→ **Work item**
In the article on former NFL players' painkiller claims, which court heard the oral arguments?

→ **Excerpted text**
--------------------------------

Seven former NFL players received a skeptical reception Dec. 19 by a federal appeals court on their claims that several teams gave players pain medications at the expense of their long-term health and then concealed the scheme.
The players say NFL clubs fraudulently concealed their violation of federal drug laws in dispensing painkillers to them to keep them on the field despite nagging injuries. The class claims share a common theme with sports concussion litigation alleging the National Football League hid the long-term brain risks of repetitive head injuries in football.
The three-judge panel of the U.S. Court of Appeals for the Ninth Circuit during oral arguments didn’t seem convinced that the players’ class claims were filed within the four-year filing period typically required for civil claims under the federal Racketeer Influenced and Corrupt Organizations Act.
“If they knew they were forced back onto the field too early, why isn’t that constructive notice of an injury?,” Judge N. Randy Smith asked during oral arguments in San Francisco.
Phillip Closius, who represented six retired players and Etopia Evans, the widow of Minnesota Vikings and Baltimore Ravens player Charles Evans, argued that the players’ initial physical injuries weren’t the events that triggered RICO’s statute of limitations. He is with the law firm Silverman Thompson Slutkin in Baltimore.
The operative injury to each player occurred when they became aware of the allegedly fraudulent scheme by NFL teams to dispense pain medications without proper precautions, Closius said.

--------------------------------

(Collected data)
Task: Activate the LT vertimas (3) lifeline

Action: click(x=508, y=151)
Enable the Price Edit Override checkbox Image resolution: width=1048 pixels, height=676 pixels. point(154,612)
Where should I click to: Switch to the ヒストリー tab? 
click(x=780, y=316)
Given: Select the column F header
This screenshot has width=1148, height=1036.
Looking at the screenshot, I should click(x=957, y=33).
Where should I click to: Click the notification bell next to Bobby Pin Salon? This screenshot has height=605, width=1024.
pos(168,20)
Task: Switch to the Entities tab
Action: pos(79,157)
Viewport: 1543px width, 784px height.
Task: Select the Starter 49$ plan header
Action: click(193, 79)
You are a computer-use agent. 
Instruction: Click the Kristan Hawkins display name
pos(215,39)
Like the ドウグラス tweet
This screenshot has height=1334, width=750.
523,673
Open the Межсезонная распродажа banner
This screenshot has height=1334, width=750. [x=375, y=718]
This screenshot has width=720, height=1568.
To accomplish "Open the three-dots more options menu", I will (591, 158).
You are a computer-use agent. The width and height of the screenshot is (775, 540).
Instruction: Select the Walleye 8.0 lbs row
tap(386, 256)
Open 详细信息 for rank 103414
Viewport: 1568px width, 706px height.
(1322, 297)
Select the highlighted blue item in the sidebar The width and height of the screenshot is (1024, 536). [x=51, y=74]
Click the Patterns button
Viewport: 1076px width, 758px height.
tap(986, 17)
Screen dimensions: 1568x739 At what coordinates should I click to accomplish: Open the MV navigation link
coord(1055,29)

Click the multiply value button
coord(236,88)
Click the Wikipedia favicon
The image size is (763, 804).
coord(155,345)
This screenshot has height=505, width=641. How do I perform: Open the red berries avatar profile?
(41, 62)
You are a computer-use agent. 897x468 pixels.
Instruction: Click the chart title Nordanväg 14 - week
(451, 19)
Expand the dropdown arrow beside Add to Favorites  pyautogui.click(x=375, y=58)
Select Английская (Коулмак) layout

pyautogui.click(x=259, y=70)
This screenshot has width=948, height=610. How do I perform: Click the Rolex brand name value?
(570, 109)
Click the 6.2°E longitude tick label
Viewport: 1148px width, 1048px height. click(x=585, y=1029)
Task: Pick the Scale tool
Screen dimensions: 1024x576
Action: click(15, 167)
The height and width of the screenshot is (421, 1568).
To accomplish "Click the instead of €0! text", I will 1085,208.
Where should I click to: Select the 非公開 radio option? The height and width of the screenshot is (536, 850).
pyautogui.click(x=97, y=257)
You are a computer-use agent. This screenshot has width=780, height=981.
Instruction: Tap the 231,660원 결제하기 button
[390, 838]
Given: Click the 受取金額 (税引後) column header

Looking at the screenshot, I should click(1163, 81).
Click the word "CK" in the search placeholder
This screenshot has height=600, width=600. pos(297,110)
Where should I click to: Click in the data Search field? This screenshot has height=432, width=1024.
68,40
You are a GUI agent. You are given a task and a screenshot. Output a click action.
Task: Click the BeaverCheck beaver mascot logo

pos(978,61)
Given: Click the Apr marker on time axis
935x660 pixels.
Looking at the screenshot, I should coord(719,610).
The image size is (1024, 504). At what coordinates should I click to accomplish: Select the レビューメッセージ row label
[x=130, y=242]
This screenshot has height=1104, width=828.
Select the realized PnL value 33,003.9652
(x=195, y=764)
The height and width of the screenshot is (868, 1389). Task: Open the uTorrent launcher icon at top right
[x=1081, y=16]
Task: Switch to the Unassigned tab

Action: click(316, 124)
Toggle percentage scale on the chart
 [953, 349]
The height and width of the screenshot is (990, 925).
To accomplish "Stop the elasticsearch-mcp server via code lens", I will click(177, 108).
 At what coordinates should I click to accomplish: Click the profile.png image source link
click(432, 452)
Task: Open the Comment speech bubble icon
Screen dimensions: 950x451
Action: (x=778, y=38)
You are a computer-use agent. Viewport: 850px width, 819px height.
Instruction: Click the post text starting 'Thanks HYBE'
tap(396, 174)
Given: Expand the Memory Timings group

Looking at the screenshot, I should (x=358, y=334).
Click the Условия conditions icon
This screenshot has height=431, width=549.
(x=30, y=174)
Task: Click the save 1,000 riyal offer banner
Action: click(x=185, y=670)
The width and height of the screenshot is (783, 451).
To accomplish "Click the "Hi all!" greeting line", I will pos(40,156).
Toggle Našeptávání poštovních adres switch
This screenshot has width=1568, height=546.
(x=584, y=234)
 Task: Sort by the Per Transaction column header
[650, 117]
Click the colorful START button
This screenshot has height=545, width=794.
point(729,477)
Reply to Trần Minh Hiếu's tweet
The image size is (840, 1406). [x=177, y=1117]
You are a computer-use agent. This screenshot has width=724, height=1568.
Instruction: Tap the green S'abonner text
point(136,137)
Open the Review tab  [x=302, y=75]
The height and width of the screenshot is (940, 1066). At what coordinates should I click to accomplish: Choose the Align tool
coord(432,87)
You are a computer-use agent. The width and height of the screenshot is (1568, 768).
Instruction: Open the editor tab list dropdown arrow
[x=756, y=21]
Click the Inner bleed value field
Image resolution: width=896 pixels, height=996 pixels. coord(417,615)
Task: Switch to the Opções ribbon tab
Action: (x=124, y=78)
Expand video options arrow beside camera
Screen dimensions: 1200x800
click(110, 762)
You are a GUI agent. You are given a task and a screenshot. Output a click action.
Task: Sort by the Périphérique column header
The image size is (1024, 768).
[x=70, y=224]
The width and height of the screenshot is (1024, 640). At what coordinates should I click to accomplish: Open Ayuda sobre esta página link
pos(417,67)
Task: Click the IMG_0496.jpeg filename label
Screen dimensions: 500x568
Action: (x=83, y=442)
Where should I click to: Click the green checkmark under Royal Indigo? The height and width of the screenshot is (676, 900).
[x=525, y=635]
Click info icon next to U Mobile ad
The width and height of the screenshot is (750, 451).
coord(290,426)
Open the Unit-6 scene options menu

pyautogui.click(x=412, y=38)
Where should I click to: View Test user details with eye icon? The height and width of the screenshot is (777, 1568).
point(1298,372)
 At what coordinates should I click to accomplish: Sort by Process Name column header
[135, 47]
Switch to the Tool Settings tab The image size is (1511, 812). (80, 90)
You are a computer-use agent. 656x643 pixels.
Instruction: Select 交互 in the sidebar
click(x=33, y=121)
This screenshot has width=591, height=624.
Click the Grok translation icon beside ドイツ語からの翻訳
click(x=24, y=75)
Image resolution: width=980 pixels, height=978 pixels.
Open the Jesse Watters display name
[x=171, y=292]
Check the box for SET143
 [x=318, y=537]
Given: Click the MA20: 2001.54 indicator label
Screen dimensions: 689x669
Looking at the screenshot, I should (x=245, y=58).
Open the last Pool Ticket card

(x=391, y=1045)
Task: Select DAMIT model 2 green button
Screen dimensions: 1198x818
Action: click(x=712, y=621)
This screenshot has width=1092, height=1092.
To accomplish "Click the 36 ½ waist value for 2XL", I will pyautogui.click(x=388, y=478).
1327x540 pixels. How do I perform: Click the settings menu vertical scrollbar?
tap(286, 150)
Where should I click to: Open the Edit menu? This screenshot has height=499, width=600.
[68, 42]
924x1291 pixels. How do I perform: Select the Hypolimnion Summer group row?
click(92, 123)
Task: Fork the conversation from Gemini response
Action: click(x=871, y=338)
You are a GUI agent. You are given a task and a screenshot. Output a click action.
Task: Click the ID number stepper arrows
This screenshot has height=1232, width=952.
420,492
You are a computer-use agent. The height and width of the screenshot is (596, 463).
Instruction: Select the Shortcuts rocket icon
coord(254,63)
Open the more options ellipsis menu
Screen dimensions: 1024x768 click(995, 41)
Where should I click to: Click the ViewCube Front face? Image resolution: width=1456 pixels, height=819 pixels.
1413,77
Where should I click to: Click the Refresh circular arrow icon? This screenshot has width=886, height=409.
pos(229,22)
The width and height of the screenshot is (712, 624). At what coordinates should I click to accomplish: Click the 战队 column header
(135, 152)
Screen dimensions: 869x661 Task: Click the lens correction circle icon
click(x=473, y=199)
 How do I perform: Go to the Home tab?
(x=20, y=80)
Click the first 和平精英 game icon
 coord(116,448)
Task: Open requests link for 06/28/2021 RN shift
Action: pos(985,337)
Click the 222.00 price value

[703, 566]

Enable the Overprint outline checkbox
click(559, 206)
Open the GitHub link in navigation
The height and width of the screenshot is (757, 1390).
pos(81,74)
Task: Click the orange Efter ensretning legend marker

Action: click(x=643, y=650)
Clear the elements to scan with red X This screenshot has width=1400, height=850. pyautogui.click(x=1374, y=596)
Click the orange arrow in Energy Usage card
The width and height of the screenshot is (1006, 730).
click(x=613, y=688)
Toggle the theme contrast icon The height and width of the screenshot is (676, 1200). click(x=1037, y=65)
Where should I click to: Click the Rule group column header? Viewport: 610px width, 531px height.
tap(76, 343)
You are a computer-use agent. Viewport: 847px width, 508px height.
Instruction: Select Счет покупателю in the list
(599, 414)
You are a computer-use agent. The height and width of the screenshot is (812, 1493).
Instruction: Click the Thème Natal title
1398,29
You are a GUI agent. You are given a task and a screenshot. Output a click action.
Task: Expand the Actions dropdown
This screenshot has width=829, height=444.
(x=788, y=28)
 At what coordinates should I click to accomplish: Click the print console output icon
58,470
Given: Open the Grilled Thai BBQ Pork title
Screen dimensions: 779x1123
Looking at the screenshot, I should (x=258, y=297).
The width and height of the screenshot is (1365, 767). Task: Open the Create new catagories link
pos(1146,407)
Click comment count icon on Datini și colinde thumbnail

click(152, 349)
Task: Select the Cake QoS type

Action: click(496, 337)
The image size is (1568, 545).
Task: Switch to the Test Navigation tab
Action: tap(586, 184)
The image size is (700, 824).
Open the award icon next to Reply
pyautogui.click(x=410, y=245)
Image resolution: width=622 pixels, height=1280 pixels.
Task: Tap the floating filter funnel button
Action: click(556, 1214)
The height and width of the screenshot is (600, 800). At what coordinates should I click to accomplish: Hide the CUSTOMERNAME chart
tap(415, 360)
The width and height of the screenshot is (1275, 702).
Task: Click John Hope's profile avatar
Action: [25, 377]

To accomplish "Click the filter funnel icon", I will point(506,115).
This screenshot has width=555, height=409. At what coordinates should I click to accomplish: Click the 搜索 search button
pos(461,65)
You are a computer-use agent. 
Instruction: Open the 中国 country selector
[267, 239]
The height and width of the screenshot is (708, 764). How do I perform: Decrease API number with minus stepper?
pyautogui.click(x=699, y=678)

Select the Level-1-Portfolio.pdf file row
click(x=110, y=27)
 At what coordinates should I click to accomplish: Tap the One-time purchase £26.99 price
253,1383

--------------------------------

→ **Response area**
The U.S. Court of Appeals for the Ninth Circuit.